Synthetic Power-to-Gas Methane as Fuel for Transportation - Life Cycle Environmental Impacts of the PtG Methane Supply Chain Powered by Renewable Electricity

; (). Synthetic Power-to-Gas Methane as Fuel for Transportation - Life Cycle Environmental Impacts of the PtG Methane Supply Chain Powered by Renewable Electricity: Oral presentation. In: Life Cycle Management 2017. Konferenz. (4. September 2017). Luxemburg: Luxembourg Institute of Science and Technology LIST.

Natural gas plays an increasingly important role as a fuel for the transport sector. With the power-to-gas (PTG) technology, synthetic methane (CH4) is produced from carbon dioxide (CO2) and hydrogen (H2). Methane can be stored in the already existing natural gas grid until it is used as fuel for vehicles. Synthetic PTG natural gas made of hydrogen produced by hydrogen electrolysis (HE) and powered by electricity from renewables is an important alternative for reducing the dependency from fossil fuels in the transport sector.

The goal of this study is to analyse the environmental sustainability of mobility fuelled by synthetic PTG methane.
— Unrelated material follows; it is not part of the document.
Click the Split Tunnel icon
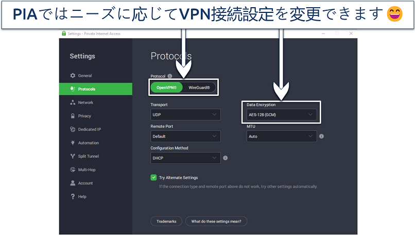Image resolution: width=415 pixels, height=235 pixels. click(x=73, y=156)
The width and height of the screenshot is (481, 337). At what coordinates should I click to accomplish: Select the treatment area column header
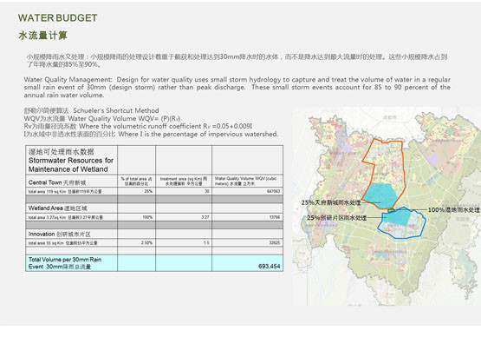(x=184, y=182)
We performed a prospective LCA with time horizon 2020 to identify greenhouse gas (GHG) emissions of mobility fuelled by synthetic PTG methane from CO2 methanation, considering the whole value chain from CO2 capture and H2 production to methanation of CO2 and H2 to synthetic PTG CH4, which is used as fuel in the transport sector. The study included different scenarios as CO2 capture from industrial waste gases or atmosphere and H2 production through HE with efficiencies of 62%, 70% and 80%, respectively. For CO2 capture, methanation and HE various power sources including Swiss grid mix, hydropower, photovoltaics (multi-crystalline solar cells (Multi-Si), cadmium telluride (CdTe) solar cells), electricity from waste incineration plants and excess power were considered.
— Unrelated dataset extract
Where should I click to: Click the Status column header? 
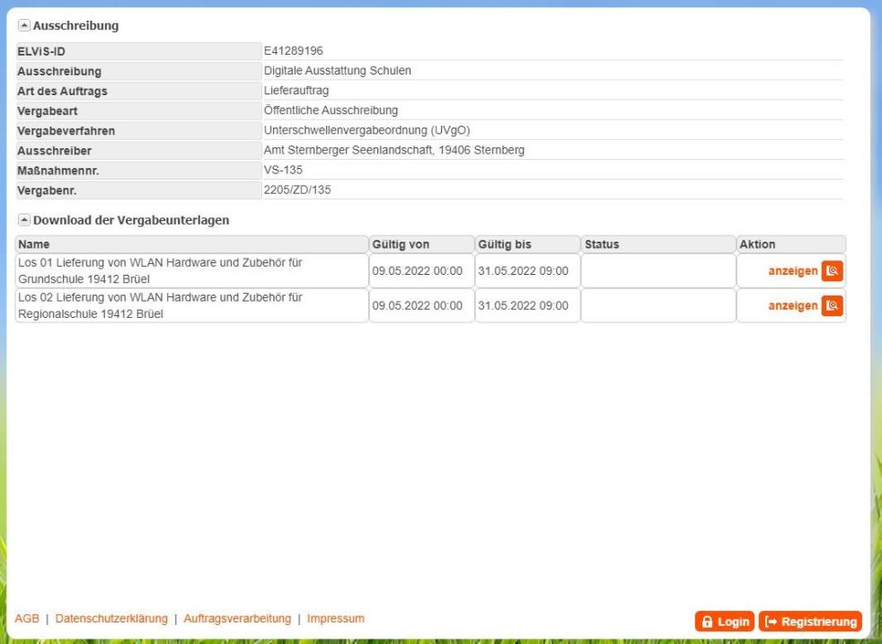602,244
The carbon footprint of driving with natural gas cars fuelled with synthetic PTG methane corresponds to 141 g CO2‑eq./km if HE, CO2 capture and methanation are supplied by Swiss electricity mix (HE efficiency: 80%, CO2 source: waste gases from industrial plant) with synthetic PTG methane production (50%) and vehicles and road (49%) as main contributors to the carbon footprint. Synthetic PTG methane production is dominated by H2 production (94%), whereas distribution (3%), methanation (2%) and CO2 production (1%) only have a minor contribution. GHG emissions can be reduced if HE is powered by photovoltaics (Multi-Si: 138 g CO2‑eq./km; CdTe: 105 g CO2‑eq./km), hydropower (92 g CO2‑eq./km), electricity from waste incineration plants (87 g CO2‑eq./km) or excess power (85 g CO2‑eq./km). In comparison, the same vehicle type fuelled with petrol or diesel causes life cycle GHG emissions of 269 g CO2‑eq./km and 237 g CO2‑eq./km, respectively.
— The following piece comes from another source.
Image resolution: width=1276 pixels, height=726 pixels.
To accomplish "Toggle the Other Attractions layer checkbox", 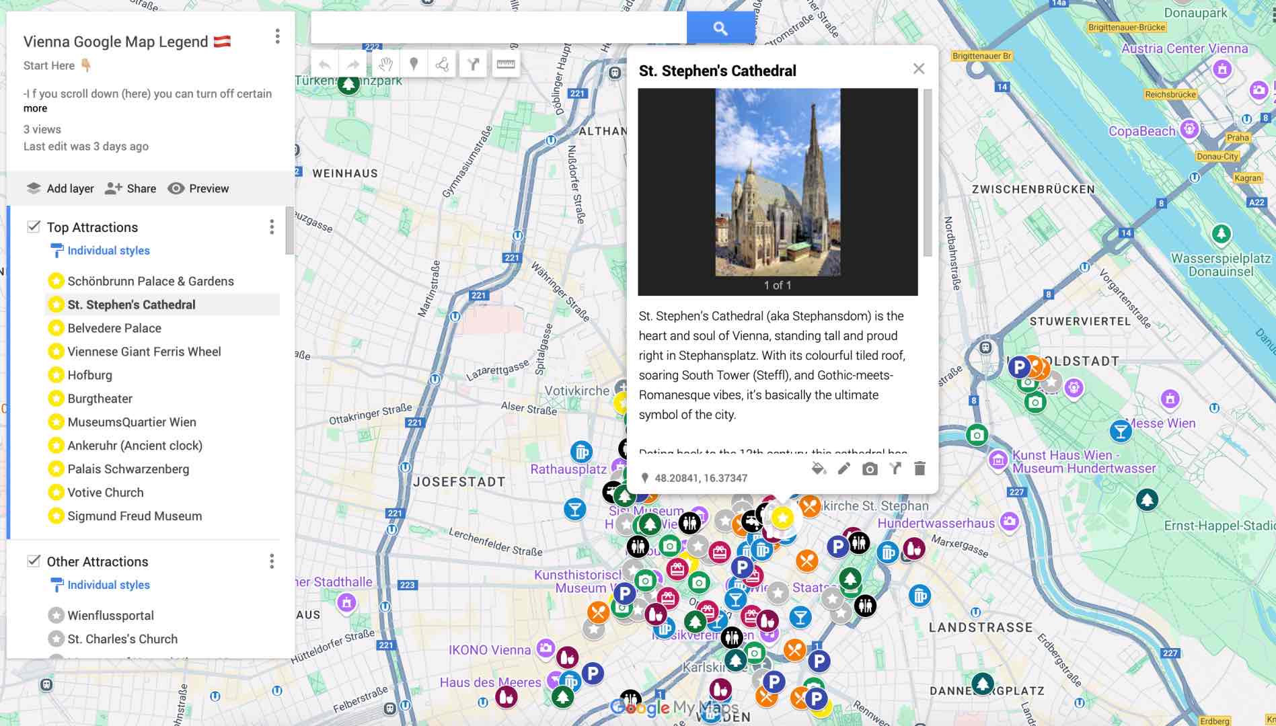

Synthetic PTG methane is a promising approach to mitigate GHG emissions of transportation and individual mobility, if the electricity used in the synthetic PTG methane value chain is produced by renewable energy technologies with low greenhouse gas intensity. The mitigation potential is highest when using excess power or power from waste incineration plants to supply HE, industrial waste gases as CO2 source in combination with a high hydrogen production efficiency. A reduction of 68% of GHG emissions is achievable with vehicles fuelled by synthetic PTG methane when compared to conventional petrol vehicles. If CO2 capturing and methanation are supplied by renewable energy or excess electricity too, a reduction of GHG emissions of additionally 4% can be reached.